From its inception up until mid-2003, TLN's Italian programming was derived primarily from RAI, Italy's state owned broadcaster, which made a commitment in 1984 to supply programming to Canada through TLN for as long as TLN was licensed in Canada. A dispute arose in 2003 when the head of RAI's international channel, decided to repudiate RAI's supply obligations as well as its 2001 agreement to launch a 24-hour RAI Canada channel, in favour of challenging Canada's regulatory regime by indicating that it wanted to deliver RAI programming through its own international channel on its own terms without restriction and not through TLN or through any Canadian programming partner.

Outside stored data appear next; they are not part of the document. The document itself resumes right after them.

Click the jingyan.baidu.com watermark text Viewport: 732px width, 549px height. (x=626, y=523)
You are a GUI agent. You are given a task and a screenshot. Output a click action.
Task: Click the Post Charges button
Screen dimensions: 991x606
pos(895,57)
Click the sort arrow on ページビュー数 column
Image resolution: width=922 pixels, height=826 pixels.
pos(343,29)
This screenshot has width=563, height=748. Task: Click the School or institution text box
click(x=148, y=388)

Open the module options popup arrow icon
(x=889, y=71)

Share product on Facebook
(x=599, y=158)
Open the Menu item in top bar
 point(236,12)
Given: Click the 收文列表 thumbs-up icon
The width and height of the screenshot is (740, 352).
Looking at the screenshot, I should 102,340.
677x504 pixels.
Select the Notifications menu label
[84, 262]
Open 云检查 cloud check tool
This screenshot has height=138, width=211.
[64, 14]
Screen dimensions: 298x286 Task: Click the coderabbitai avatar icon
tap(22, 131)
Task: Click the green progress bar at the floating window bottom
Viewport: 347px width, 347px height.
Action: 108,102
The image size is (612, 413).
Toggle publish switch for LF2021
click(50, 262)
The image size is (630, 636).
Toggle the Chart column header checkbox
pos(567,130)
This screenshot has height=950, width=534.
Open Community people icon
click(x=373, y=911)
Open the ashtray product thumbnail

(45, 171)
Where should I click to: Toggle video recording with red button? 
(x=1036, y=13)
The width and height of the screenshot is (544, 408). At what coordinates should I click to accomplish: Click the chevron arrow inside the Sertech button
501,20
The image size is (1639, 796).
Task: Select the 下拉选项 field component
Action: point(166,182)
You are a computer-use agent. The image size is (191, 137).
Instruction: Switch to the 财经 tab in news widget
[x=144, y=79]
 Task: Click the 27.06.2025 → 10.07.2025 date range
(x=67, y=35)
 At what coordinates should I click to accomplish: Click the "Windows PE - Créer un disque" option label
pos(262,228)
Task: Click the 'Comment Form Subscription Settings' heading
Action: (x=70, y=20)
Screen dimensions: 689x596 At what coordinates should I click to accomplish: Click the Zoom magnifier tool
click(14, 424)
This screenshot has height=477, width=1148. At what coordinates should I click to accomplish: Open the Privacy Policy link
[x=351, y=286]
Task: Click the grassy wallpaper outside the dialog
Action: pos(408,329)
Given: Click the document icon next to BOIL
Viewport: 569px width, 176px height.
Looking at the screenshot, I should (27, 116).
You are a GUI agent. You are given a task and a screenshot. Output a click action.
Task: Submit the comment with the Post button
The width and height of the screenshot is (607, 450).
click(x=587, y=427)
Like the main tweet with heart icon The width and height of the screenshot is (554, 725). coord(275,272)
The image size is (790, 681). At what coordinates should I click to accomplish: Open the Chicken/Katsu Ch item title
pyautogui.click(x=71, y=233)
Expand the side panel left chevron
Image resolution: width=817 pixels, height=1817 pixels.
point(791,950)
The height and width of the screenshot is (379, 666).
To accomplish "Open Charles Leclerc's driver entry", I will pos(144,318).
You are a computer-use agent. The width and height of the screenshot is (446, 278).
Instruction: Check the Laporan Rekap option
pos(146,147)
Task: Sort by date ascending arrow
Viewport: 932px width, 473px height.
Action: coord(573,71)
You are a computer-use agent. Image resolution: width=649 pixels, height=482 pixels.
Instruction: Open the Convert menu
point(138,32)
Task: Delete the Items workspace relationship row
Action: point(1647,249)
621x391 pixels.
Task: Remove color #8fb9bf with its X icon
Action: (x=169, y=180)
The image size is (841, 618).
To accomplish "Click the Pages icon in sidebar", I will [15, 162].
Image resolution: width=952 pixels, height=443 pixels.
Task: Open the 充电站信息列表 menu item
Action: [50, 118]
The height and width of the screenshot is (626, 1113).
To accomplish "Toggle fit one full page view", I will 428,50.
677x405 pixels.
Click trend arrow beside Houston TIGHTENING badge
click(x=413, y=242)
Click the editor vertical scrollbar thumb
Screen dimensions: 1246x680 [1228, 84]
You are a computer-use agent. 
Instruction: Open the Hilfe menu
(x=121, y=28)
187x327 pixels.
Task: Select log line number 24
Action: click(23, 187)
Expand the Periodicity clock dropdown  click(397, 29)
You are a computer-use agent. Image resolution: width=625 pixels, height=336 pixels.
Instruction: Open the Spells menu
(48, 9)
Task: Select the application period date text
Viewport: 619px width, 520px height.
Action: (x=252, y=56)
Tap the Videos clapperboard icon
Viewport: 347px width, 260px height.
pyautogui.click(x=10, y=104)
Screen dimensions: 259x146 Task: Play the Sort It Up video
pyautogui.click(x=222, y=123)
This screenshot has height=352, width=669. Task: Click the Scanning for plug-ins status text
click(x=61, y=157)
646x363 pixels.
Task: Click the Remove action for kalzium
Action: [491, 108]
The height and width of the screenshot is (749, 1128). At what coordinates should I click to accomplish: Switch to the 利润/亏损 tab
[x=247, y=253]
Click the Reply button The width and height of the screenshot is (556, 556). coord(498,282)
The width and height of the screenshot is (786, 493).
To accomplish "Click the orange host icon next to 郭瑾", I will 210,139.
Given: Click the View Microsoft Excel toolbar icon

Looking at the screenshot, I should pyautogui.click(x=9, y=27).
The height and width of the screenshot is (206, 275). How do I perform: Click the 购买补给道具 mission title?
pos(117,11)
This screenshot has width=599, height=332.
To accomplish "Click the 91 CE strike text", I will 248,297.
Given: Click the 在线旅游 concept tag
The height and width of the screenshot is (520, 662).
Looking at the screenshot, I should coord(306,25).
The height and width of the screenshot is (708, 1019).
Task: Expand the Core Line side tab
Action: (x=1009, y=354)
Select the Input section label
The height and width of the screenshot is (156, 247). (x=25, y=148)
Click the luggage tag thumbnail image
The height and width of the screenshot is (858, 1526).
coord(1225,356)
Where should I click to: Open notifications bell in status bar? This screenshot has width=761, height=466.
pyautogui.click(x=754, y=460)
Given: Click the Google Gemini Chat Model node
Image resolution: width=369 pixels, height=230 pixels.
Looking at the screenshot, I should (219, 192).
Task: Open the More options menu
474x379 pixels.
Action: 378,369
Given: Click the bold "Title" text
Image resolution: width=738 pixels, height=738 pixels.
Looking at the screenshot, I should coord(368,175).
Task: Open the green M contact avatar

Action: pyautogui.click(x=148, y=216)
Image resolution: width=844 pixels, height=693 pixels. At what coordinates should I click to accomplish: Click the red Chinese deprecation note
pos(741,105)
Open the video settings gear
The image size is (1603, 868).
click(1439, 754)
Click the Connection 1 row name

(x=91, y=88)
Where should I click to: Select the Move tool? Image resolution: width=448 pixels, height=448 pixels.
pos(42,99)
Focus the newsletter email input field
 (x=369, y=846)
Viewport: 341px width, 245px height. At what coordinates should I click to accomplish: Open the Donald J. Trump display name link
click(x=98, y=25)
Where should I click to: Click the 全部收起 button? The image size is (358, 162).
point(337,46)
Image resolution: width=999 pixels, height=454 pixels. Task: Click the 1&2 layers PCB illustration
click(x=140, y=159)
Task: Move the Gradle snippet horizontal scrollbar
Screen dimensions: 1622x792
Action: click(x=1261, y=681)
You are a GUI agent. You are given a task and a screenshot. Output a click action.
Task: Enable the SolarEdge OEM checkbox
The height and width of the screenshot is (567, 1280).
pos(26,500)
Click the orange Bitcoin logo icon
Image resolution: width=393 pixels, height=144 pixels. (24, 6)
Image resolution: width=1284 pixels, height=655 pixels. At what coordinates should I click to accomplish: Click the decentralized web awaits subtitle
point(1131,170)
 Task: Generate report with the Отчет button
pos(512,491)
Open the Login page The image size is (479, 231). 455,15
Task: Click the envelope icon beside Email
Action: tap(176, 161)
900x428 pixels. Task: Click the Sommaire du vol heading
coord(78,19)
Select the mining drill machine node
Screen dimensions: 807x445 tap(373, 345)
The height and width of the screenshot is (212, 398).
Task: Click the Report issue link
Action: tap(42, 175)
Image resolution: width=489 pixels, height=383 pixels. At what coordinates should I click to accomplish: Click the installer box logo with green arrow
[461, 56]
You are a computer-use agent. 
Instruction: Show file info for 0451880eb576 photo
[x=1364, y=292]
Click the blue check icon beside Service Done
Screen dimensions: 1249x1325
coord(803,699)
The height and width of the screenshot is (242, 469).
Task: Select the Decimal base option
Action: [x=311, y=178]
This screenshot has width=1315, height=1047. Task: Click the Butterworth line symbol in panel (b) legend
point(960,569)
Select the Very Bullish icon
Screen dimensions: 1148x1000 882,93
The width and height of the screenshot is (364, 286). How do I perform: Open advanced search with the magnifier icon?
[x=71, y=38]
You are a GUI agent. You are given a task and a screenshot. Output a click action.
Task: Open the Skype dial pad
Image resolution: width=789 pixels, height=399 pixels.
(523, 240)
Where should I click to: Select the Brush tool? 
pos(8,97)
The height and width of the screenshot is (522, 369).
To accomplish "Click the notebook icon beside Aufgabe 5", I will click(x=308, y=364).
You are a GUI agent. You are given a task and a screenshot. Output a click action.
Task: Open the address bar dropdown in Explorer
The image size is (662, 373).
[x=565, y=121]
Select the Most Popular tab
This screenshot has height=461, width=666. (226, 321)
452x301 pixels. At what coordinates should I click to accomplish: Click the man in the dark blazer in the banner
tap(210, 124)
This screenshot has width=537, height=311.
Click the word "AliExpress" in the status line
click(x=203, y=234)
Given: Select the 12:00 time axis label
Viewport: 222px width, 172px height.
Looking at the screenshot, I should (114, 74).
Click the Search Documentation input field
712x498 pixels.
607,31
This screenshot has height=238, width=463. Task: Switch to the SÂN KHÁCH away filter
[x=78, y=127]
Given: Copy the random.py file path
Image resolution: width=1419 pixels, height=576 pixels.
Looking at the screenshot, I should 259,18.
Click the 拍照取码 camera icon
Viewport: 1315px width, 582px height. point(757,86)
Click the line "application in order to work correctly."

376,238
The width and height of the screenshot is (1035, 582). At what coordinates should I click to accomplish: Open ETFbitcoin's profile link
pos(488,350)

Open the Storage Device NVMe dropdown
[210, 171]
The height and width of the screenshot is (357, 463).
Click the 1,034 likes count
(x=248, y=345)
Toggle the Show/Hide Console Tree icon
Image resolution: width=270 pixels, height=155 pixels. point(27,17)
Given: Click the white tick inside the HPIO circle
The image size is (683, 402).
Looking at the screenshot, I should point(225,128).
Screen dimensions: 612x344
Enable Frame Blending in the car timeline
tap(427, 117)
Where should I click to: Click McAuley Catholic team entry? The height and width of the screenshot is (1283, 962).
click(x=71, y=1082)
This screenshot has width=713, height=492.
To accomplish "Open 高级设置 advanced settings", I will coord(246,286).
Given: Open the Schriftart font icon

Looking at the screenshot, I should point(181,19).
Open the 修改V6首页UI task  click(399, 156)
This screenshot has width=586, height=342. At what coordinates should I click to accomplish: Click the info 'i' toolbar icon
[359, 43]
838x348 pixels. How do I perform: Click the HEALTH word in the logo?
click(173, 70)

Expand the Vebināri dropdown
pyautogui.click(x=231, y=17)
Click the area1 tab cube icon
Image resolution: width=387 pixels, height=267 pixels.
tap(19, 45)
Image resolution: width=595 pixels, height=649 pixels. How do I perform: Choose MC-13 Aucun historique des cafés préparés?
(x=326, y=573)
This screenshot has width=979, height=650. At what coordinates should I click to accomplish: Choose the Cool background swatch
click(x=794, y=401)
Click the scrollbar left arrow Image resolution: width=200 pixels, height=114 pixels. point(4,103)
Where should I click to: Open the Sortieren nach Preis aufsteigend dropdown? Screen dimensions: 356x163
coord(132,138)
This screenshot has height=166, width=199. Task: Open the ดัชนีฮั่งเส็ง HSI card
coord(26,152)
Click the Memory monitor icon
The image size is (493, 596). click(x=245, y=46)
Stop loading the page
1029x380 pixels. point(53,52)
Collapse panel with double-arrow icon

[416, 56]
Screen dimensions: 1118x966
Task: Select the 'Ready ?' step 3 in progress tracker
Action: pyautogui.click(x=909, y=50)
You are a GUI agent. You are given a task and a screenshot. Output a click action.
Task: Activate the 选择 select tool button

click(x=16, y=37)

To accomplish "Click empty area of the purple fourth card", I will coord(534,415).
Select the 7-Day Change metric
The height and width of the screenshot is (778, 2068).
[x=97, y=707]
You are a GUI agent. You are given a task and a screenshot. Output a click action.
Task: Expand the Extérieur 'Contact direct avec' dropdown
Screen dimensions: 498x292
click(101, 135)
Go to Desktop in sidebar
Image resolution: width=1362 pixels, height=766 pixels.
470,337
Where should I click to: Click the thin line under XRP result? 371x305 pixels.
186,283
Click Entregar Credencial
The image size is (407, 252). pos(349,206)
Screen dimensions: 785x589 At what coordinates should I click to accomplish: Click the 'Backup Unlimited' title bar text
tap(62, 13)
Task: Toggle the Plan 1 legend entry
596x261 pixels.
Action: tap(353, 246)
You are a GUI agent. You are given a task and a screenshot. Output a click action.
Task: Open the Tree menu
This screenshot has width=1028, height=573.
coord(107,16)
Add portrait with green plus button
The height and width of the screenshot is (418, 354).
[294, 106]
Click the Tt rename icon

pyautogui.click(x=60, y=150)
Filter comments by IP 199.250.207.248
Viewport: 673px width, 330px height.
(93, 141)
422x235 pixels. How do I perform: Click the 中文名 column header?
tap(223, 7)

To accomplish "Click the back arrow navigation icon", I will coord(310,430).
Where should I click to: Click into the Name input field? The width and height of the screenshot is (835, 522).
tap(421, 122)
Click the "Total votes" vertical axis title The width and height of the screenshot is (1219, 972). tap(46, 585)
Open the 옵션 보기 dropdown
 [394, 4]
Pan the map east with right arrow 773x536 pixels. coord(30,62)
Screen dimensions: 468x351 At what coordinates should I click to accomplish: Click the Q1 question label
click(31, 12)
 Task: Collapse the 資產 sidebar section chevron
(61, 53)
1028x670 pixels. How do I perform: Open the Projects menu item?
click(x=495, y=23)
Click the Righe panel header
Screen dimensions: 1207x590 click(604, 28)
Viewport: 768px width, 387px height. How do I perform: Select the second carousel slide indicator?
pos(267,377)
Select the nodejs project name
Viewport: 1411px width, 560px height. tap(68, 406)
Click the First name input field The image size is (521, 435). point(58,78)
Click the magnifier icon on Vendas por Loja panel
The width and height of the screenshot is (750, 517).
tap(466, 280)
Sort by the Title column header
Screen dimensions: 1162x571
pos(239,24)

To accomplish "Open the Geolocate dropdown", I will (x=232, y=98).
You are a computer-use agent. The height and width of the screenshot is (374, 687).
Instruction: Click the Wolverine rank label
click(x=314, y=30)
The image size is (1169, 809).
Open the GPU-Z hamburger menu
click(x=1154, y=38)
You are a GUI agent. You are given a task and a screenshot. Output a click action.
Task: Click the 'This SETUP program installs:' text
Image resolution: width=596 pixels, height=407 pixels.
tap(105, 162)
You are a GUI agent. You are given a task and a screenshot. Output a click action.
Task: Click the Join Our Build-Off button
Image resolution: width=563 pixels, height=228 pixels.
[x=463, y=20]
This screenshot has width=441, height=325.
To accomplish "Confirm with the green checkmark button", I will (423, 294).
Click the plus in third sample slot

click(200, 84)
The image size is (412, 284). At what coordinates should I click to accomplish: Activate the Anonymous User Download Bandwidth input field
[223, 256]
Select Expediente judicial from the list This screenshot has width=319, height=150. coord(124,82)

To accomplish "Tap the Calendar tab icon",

In 2003, RAI pulled its content from TLN and petitioned the Canadian Radio-television and Telecommunications Commission (CRTC) to allow it to broadcast RAI International in Canada. This effort was backed by Rogers Communications, who sponsored RAI's application to get on the CRTC's approved list. After initially being rejected by the CRTC in 2004 in strong terms, RAI International was eventually approved by the CRTC in the spring of 2005 and began broadcasting in June 2005. After RAI International was launched in Canada, TLN began airing programming from Mediaset.

==TLN Media Group==
TLN is the flagship television network of the TLN Media Group, a consortium owned by three prominent Italian Canadian families and network president Aldo Di Felice, that is dedicated to multi-ethnic programming. In addition to TLN, the company also owns the following television assets:

- Goal TV – A sports network launched in July 2010 focusing mainly on association football and sports-related programming. It originally launched as EuroWorld Sport but was re-branded as Goal TV in 2025.
- Mediaset Italia – Launched in June 2010 and mainly broadcasts Italian programming from Mediaset Italia.
- TGCOM24 – A Canadian version of the Italian Mediaset TGCOM 24 news channel. It was originally launched on June 15, 2005, as a simulcast of Sky Italia's Sky TG24 channel. It rebranded under its current name in December 2016.
- Telebimbi – An offshoot of TeleNiños, a children's channel dedicated to Italian-language programming.
- TeleNiños – A children's channel launched in 2011, focusing mainly on Spanish-language programming.
- Univision Canada – A wholly owned Spanish-language entertainment channel, with the Univision name used under a brand licensing agreement with the U.S-based TelevisaUnivision.